Panel: 4. Transport and mobility: How to deliver energy efficiency

This is a peer-reviewed paper.

Author:
Amela Ajanovic, Vienna University of Technology, Austria

Abstract

Improving the energy efficiency of passenger cars is considered as an important means for saving energy and reducing CO2-emissions in transport sector. In the last years according to the European policy and goals, average fuel intensity of new passenger cars decreased significantly. However, a large part of these improvements was lost due to the increasing size of cars.

The core objective of this paper is to analyse the change of energy consumption of passenger cars along the energy service (mobility) providing chain (well-to wheel) of different car types cars (diesel-, gasoline-, natural gas-, battery electric- and fuel cell vehicles) with special focus on the impact of the size of new cars.
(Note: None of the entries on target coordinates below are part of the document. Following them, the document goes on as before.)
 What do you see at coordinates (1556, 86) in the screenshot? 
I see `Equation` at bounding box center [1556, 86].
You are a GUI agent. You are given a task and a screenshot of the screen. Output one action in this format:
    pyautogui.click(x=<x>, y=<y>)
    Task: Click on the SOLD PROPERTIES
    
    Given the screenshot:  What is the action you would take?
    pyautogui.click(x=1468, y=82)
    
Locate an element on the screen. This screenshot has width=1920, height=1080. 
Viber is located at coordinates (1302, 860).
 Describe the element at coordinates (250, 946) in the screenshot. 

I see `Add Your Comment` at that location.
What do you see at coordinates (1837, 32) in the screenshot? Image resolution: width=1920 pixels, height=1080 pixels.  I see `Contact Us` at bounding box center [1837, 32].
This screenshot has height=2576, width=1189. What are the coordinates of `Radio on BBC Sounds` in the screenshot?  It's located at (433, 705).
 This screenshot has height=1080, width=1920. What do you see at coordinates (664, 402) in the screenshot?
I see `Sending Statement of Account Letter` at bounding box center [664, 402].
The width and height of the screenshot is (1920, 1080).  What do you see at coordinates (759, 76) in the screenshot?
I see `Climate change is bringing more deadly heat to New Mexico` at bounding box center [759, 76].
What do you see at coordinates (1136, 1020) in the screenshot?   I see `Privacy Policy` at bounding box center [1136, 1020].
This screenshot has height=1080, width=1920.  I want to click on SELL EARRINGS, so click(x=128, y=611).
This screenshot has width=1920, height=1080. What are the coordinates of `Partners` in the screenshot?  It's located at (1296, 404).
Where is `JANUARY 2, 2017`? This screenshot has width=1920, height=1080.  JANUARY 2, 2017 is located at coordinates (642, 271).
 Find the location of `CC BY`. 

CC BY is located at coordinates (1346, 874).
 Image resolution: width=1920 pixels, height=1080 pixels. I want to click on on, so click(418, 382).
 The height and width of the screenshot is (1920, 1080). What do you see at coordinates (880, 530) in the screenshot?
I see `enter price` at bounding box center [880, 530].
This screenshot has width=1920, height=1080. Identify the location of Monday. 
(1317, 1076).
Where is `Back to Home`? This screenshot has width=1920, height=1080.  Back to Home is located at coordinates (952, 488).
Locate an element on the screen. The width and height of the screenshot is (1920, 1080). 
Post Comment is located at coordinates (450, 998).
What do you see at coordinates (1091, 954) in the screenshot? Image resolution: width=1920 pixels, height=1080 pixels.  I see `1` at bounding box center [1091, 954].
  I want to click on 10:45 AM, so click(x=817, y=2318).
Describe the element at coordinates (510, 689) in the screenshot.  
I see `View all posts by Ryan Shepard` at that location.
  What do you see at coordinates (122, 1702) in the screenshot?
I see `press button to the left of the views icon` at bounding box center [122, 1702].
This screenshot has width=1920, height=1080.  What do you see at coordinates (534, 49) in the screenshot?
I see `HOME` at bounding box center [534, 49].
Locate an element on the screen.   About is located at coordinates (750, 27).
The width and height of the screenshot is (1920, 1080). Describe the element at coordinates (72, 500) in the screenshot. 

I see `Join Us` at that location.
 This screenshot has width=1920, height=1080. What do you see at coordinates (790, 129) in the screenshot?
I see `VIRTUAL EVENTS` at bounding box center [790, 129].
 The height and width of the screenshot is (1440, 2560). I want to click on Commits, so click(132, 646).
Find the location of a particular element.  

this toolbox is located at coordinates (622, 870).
The major results of this investigation are: (i) with respect to WTT there are considerable differences between biofuels as well as electricity and hydrogen produced from renewable and fossil energy sources; (ii) regarding power-specific fuel intensity there was a decrease of more than 40% since 1990; that is to say, efficiency in 2010 was much higher than in 1990. (iii) However, about half of these theoretically possible energy savings has been compensated by the switch to larger cars and virtually the same effect can be seen for specific CO2 emissions.

This leads to the final conclusion that future energy policy has to address the size issue e.g. by means of size-dependent registration taxes.